• [Work order]: The records that follow are to be repeated exactly, with no pictures carried over.

:: Given entries

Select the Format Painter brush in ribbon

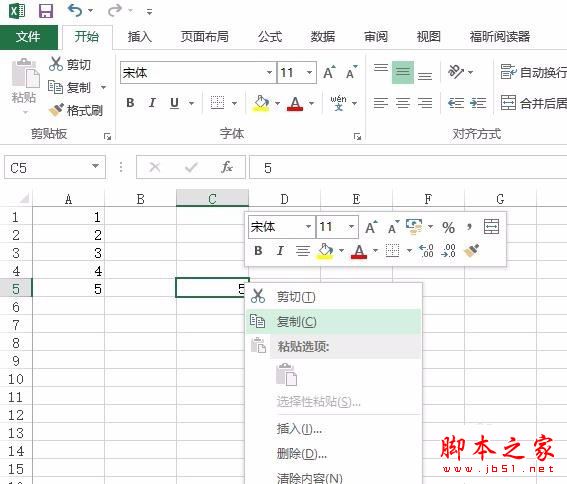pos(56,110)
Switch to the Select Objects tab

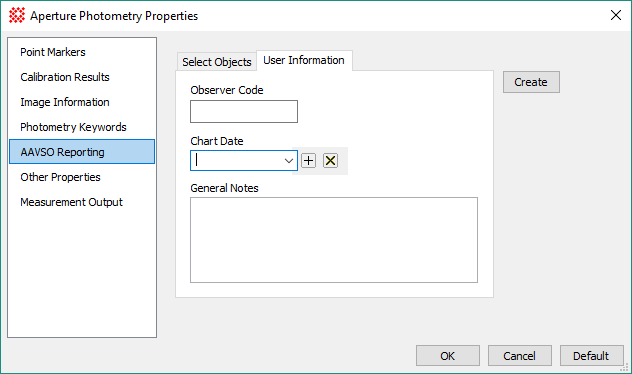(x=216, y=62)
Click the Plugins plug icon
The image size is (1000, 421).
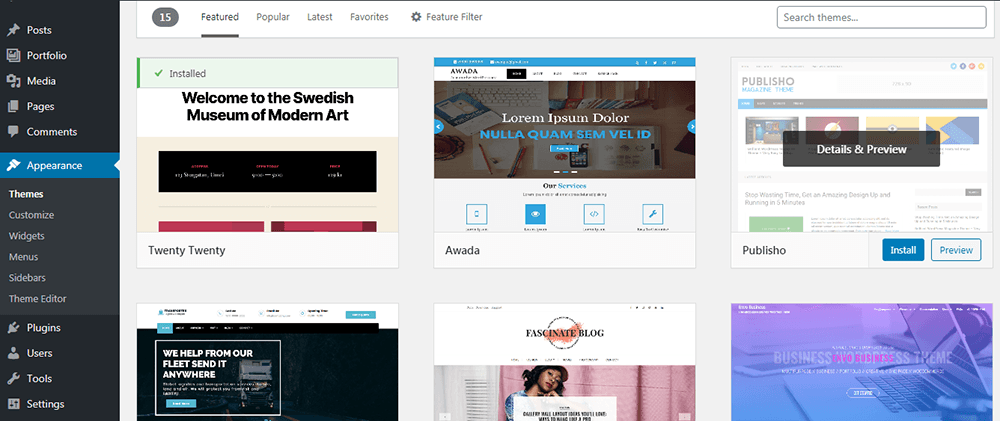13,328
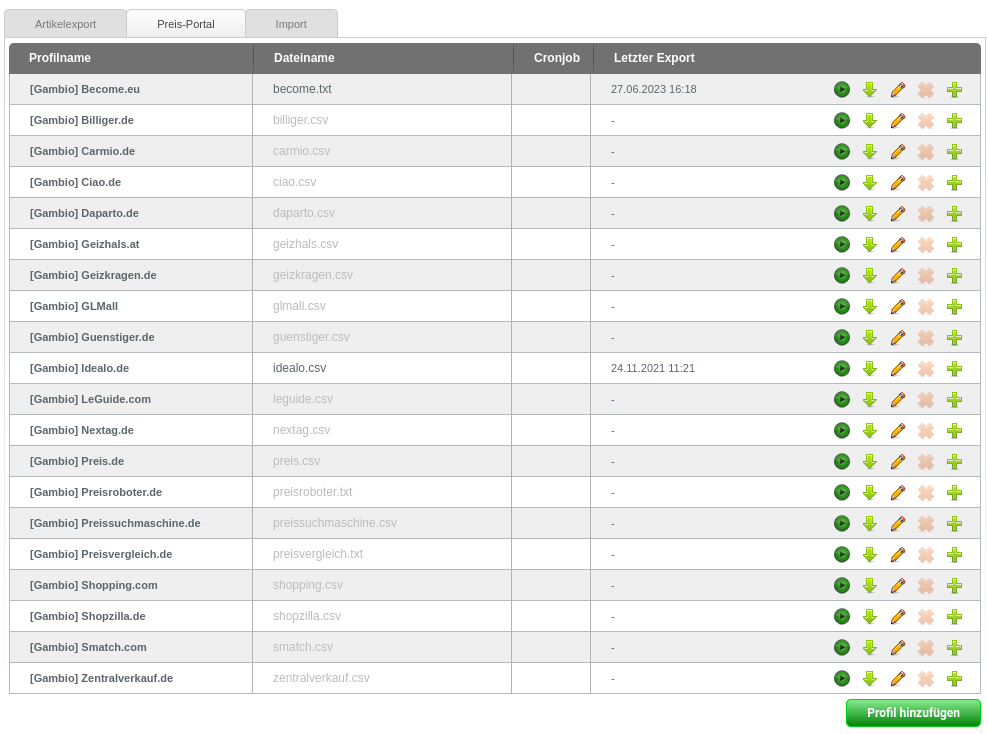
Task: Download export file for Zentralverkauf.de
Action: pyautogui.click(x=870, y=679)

::::

• [Problem solution]:
Select the Format Painter brush in ribbon

pos(56,110)
Switch to the Select Objects tab

(x=216, y=62)
Click the Plugins plug icon
The image size is (1000, 421).
13,328
Task: Download export file for Zentralverkauf.de
Action: pyautogui.click(x=870, y=679)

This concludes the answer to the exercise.